**The exercise:** Please identify each line in the data below that contains the word "This" and copy those lines. Case matters.

**Given records:**
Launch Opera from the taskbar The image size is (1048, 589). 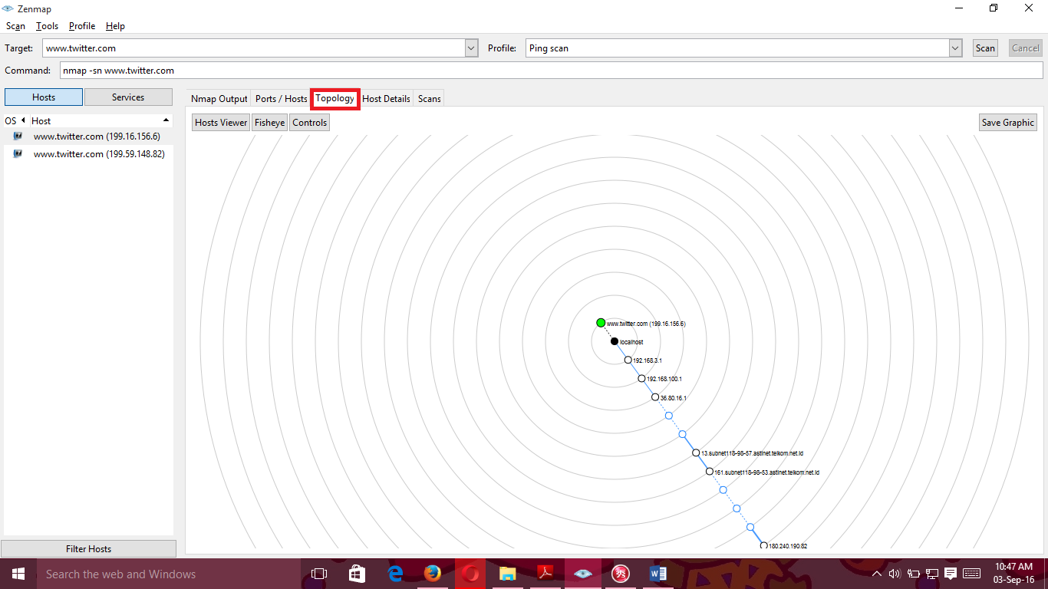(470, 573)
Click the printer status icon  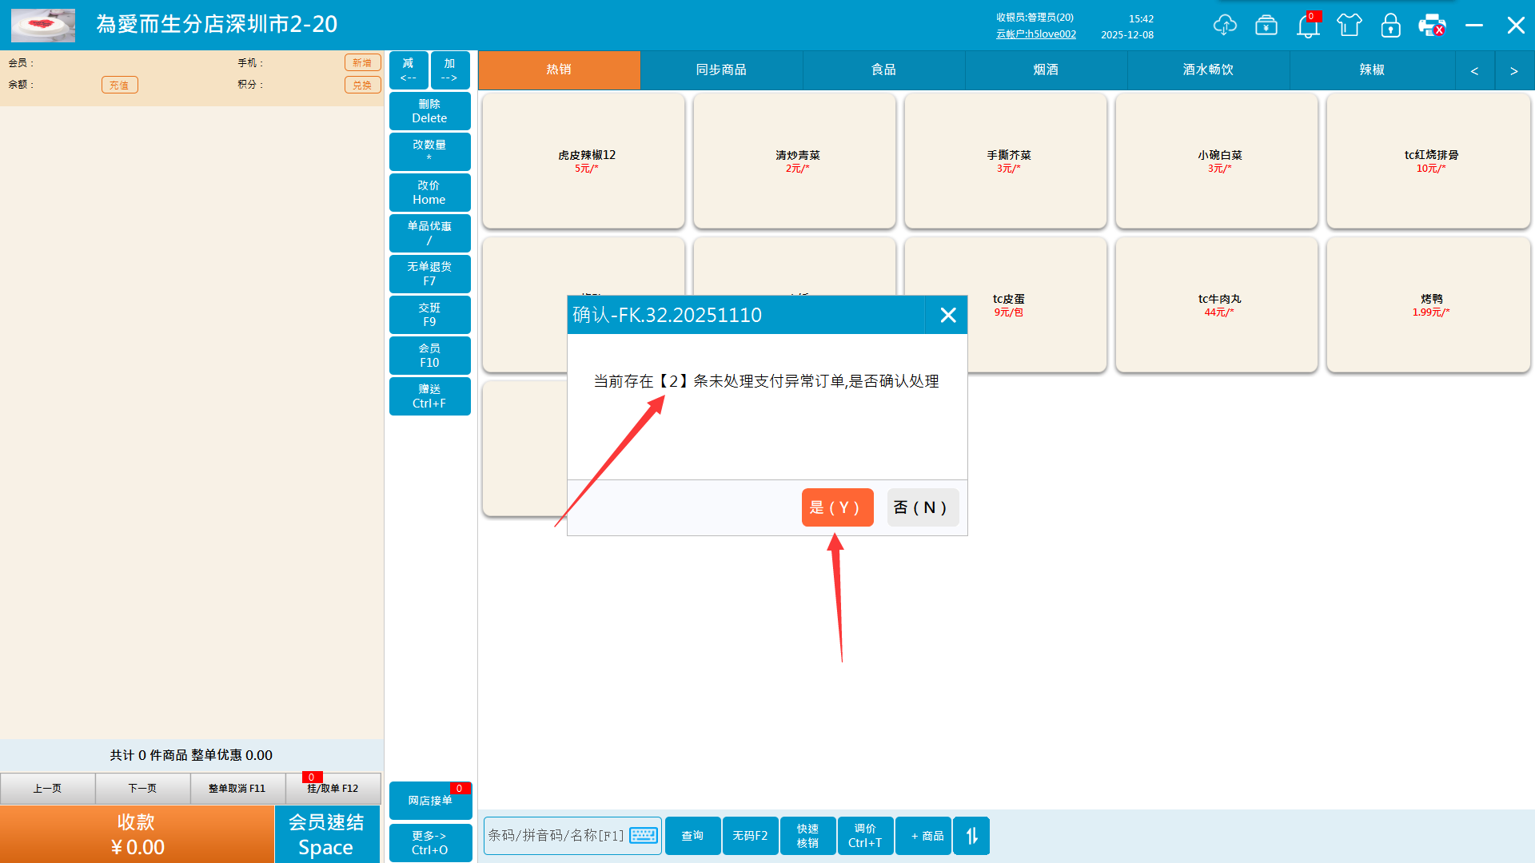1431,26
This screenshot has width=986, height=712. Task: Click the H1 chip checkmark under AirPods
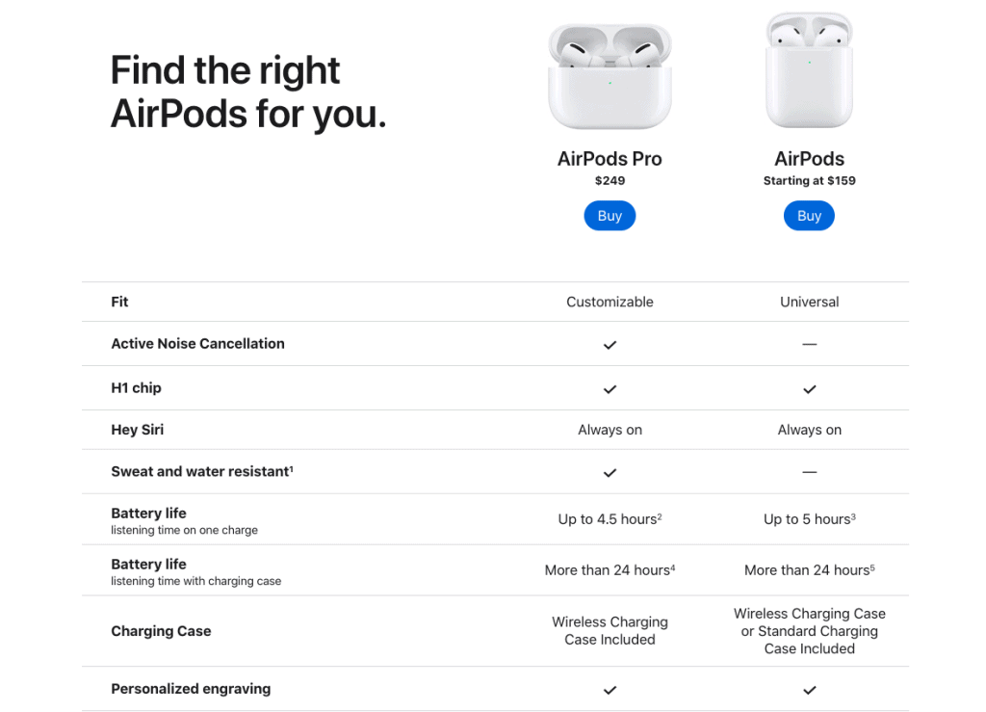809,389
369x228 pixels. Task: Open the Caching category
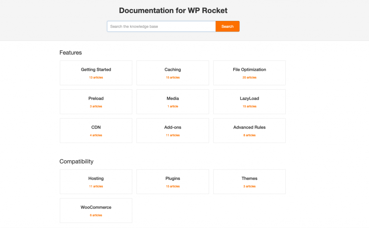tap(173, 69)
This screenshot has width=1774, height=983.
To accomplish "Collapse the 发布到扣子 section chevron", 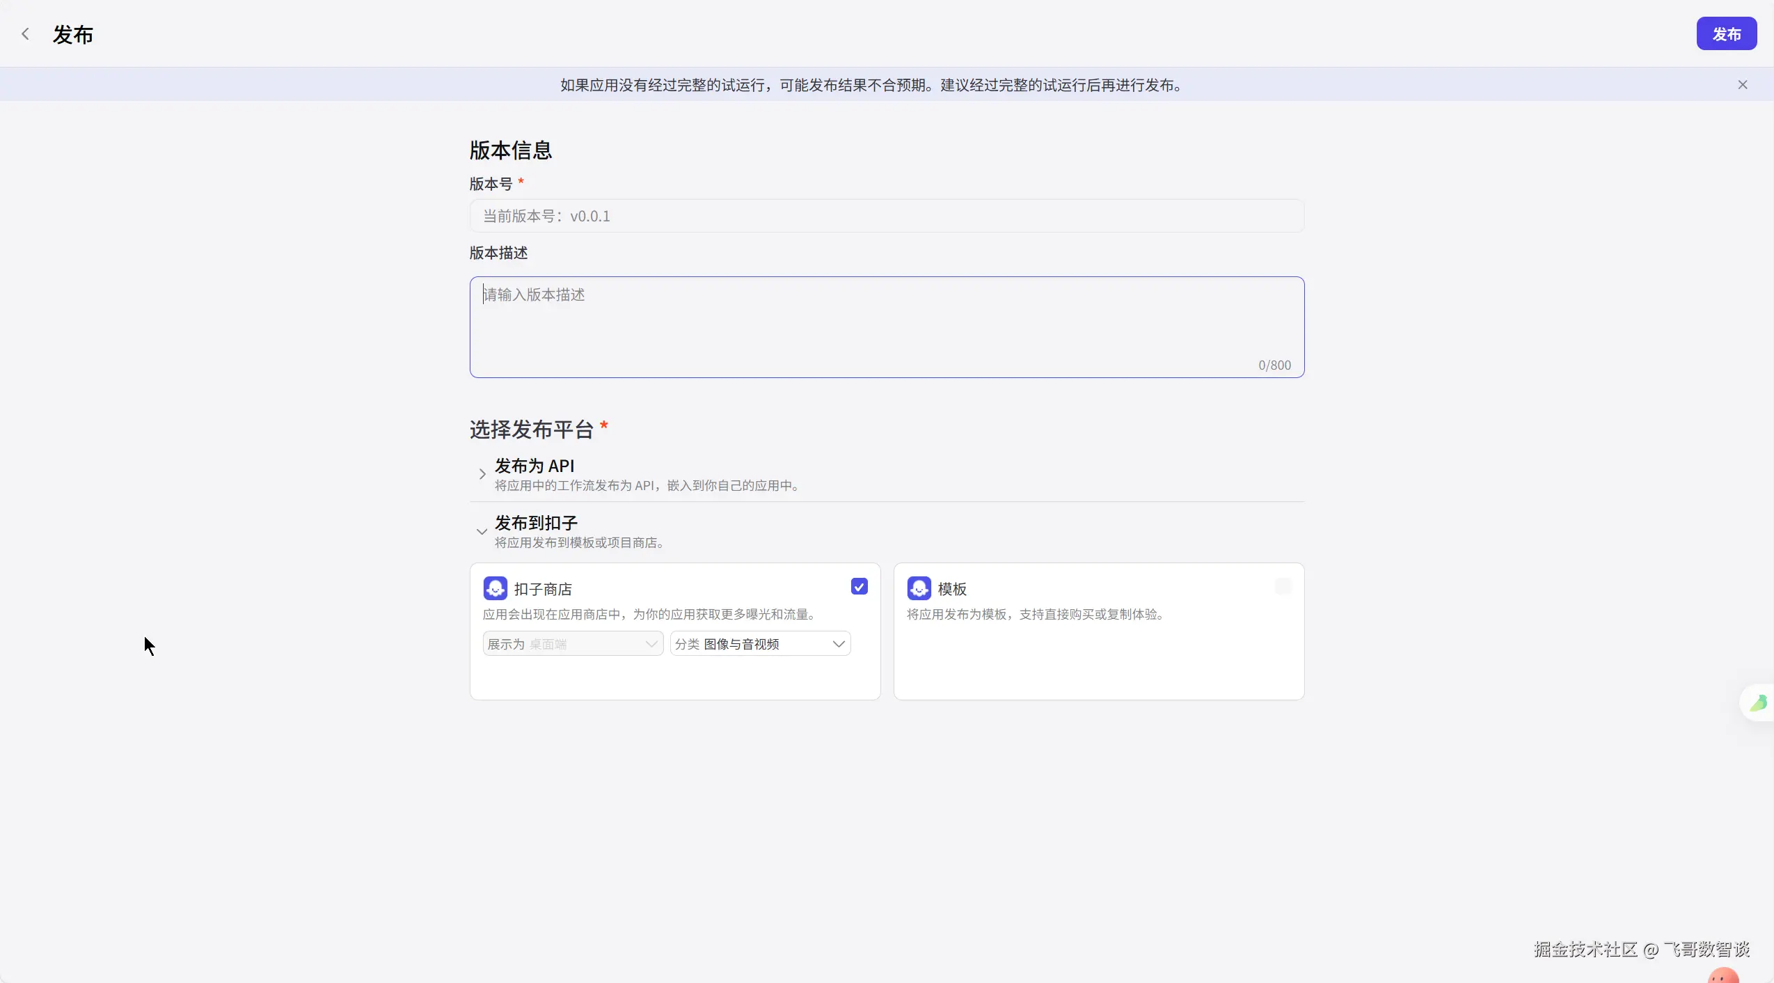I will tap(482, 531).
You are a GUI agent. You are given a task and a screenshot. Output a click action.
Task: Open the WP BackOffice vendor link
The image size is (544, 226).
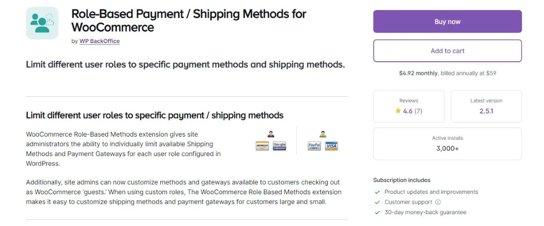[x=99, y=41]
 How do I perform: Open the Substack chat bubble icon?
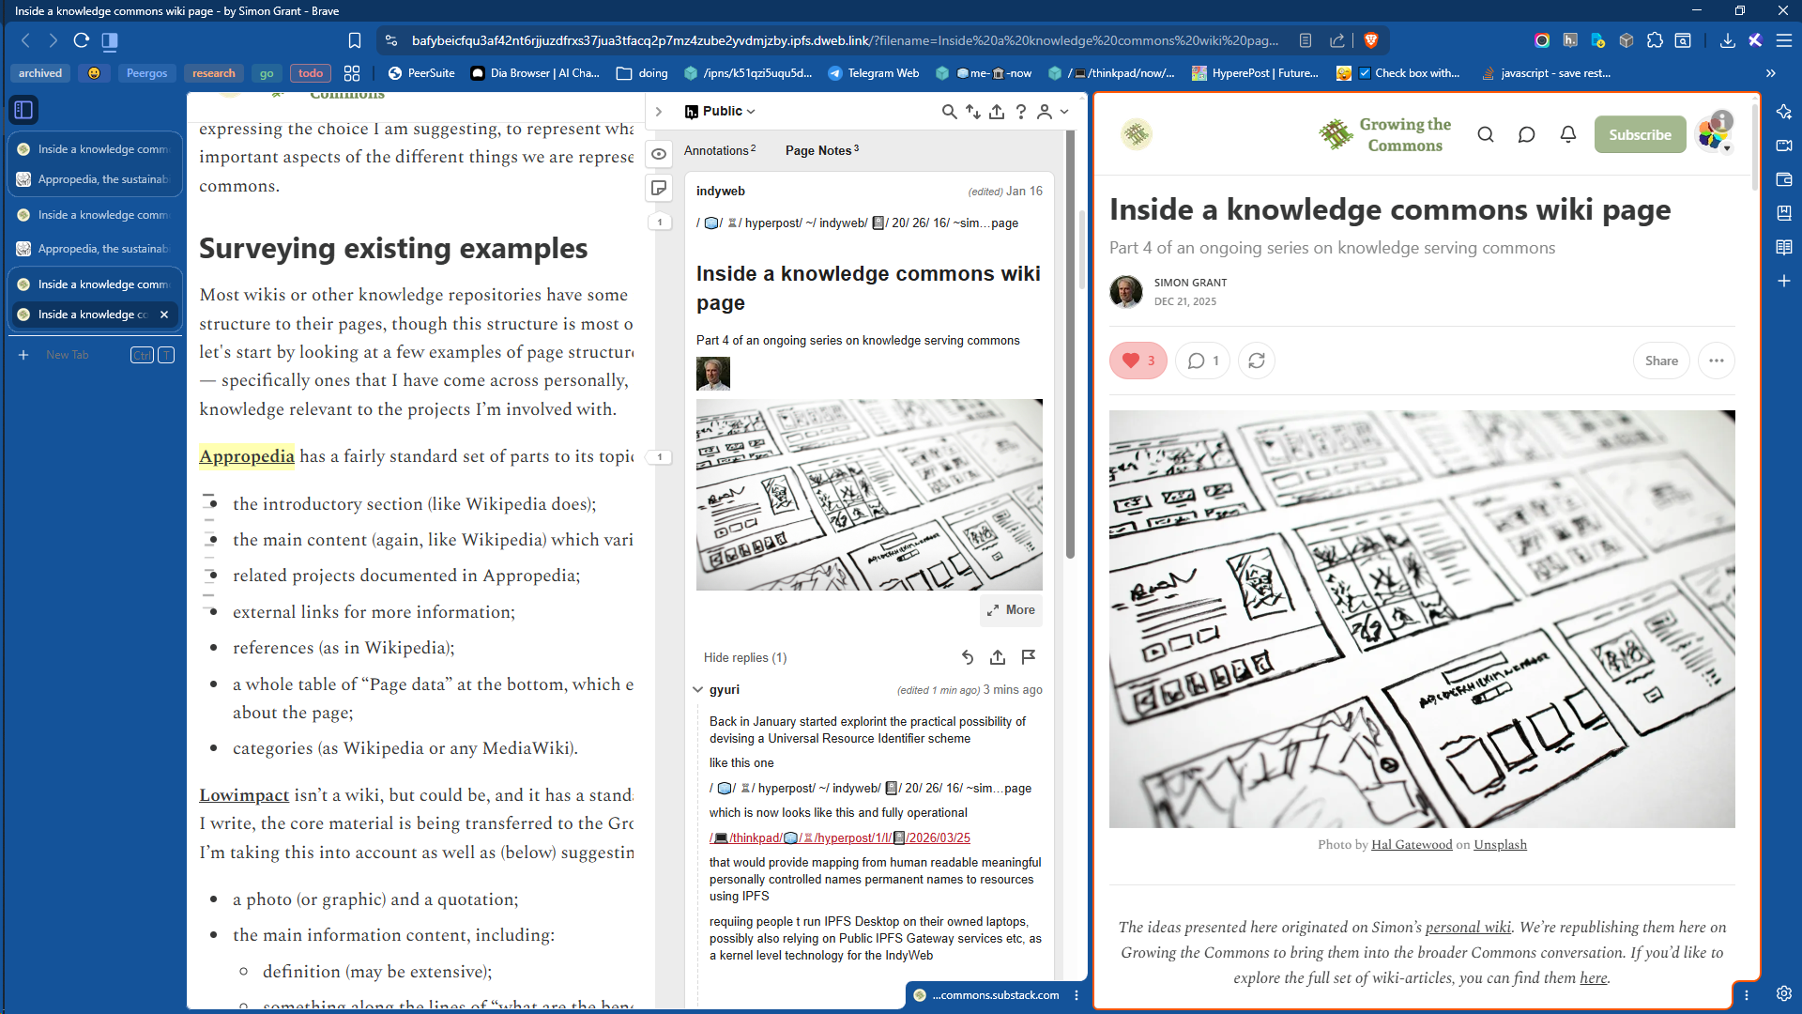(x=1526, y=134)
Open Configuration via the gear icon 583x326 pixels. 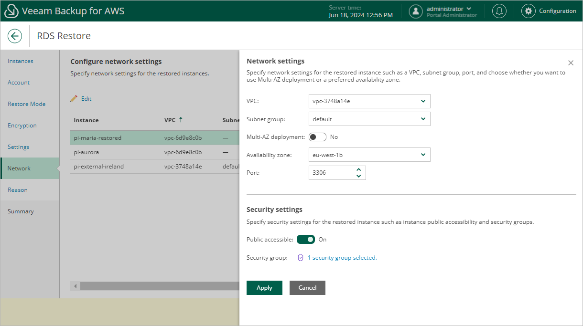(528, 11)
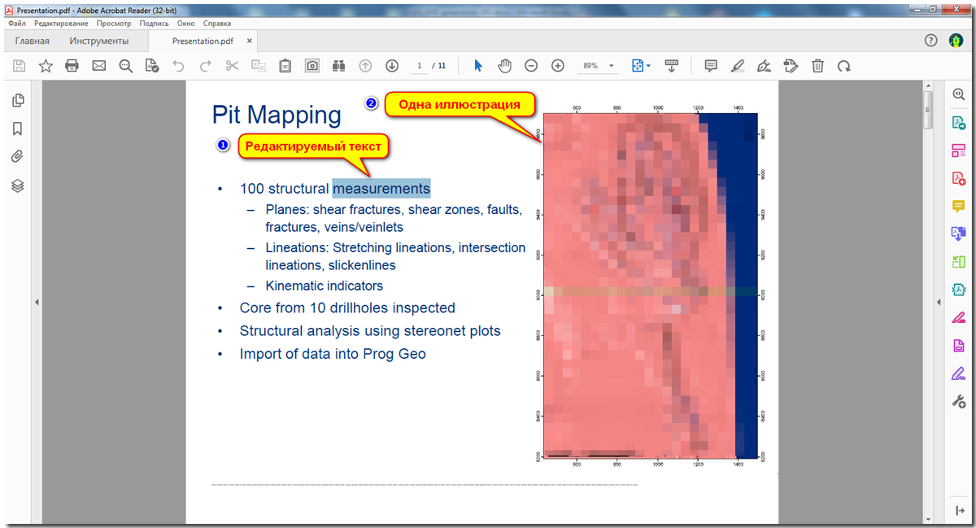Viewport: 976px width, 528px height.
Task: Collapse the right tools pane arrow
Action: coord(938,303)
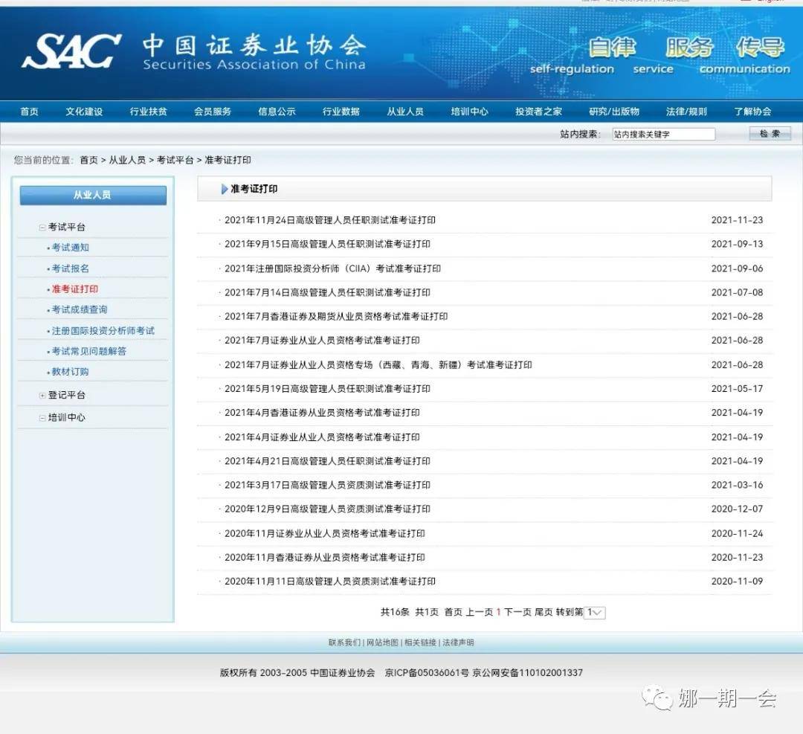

**Result below:**
This screenshot has width=986, height=712. Task: Click the H1 chip checkmark under AirPods
This screenshot has width=1774, height=983.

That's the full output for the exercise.